*TEXTO EXTRAÍDO:*
La situación exigía actuar con celeridad, por lo que el duque de Alba organizó rápidamente a sus otros dos Tercios Viejos: el de Sicilia, bajo el mando del maestre de campo Julián Romero, y el Lombardía, que mandaba el maestre Sancho de Londoño, y que irían en vanguardia. A éstos había que sumarle tropas valonas y las de los alemanes del conde de Mega, sumando un total de casi 12.000 soldados y unos 3.000 jinetes. Con todo ya preparado el comandante español se puso en marcha y llegó hasta Groningen el 15 de julio.
Luis de Nassau, uno de los generales que había comandado el ataque sobre el Tercio de Cerdeña, veía cómo el contingente español se le echaba encima. Optó por huir de allí, puesto que el terreno, que era campo abierto, era propicio para los tercios, muy superiores tácticamente a los rebeldes. En su lugar se refugió en la localidad de Jemmingen, una villa situada entre dos ríos: el Ems y el Dollert, que ofrecía a priori una excelente posición defensiva, dado que ambos ríos disponían de esclusas con las que anegar rápidamente los terrenos circundantes haciéndolos impracticables.
Las fuerzas de Nassau ascendían a 10.000 soldados, más de 2.000 jinetes, y 16 piezas de artillería. Bien parapetados y a la espera de la llegada de las tropas del duque, el líder rebelde dio orden de apostar unos cuantos hombres en los puentes y en cuanto éstos vieran aparecer a la vanguardia del ejército imperial, abrir las esclusas. El duque sabía que era imprescindible evitar esto, así que mandó hacerse con esas posiciones con la máxima urgencia.
Al frente de los hombres encargados de tan crucial tarea iba el capitán Sancho Dávila junto a Alonso de Vargas y 3 decenas de jinetes, seguidos de 500 arcabuceros de las compañías de los capitanes Marcos de Toledo, Hernando de Añasco y Diego Enríquez. Para cerrar la formación marchaban 500 arcabuceros del Tercio de Lombardía y otros 500 del Tercio de Sicilia, acompañados de 300 mosqueteros de refuerzo. En total 1.800 hombres con la misión de hacerse con el control de los puentes.

*ENUNCIADO A:*
¿Concuerdan con el texto sobre el duque de Alba y Luis de Nassau las siguientes afirmaciones? Responde sí o no a cada una y cita literalmente las palabras del texto que lo deciden. (i) Las fuerzas de Nassau contaban con 16 piezas de artillería. (ii) El duque de Alba llegó a Groningen el 15 de agosto. (iii) Jemmingen se encontraba entre los ríos Ems y Dollert.
*ENUNCIADO B:*
¿Podrías escribir lo que sigue en el texto sobre el duque de Alba y Luis de Nassau, a partir de su última frase?

*MATERIAL DE PARTIDA:*

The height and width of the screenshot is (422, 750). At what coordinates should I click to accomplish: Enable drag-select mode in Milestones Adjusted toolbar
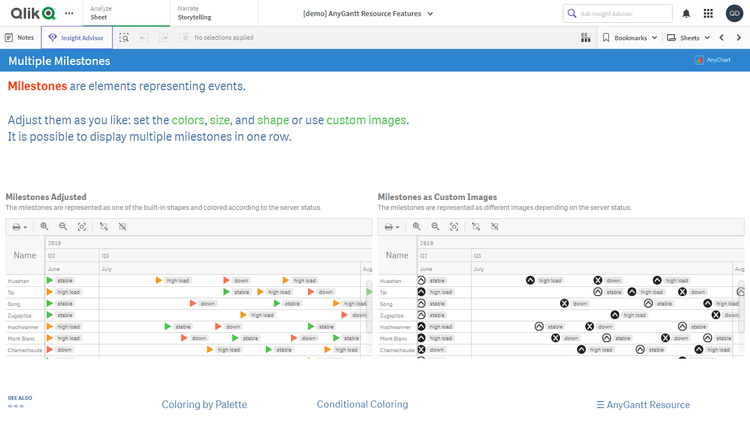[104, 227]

*RESULTADO FINAL A:*
(i) Sí: «y 16 piezas de artillería».
(ii) No: «llegó hasta Groningen el 15 de julio».
(iii) Sí: «una villa situada entre dos ríos: el Ems y el Dollert».

*RESULTADO FINAL B:*
Se adelantaron entonces los capitanes Dávila, Toledo, Enríquez y Añasco, junto a unos cuantos jinetes más, para reconocer el terreno y evitar que los rebeldes anegasen por completo la campiña. Aprovechando la noche cargaron contra el primero de los puentes. Los rebeldes habían abierto las esclusas pero fueron puestos rápidamente en fuga por los jinetes españoles. Uno a uno fueron tomando los puentes y cerrando las esclusas abiertas hasta que al amanecer del día 21 se hicieron con el último. El camino a Jemmingen se abría.
Nassau montó en cólera al ver su estratagema desbaratada, por lo que ordenó que partiese un contingente de 4.000 soldados para echar a los españoles de allí. Dávila y los suyos, que no sumaban más de 50 hombres, se aprestaron a defender la posición a toda costa. Arcabuz en mano y, aprovechando la estrechez de los pasos, repelieron cada uno de los intentos rebeldes de recuperarlos.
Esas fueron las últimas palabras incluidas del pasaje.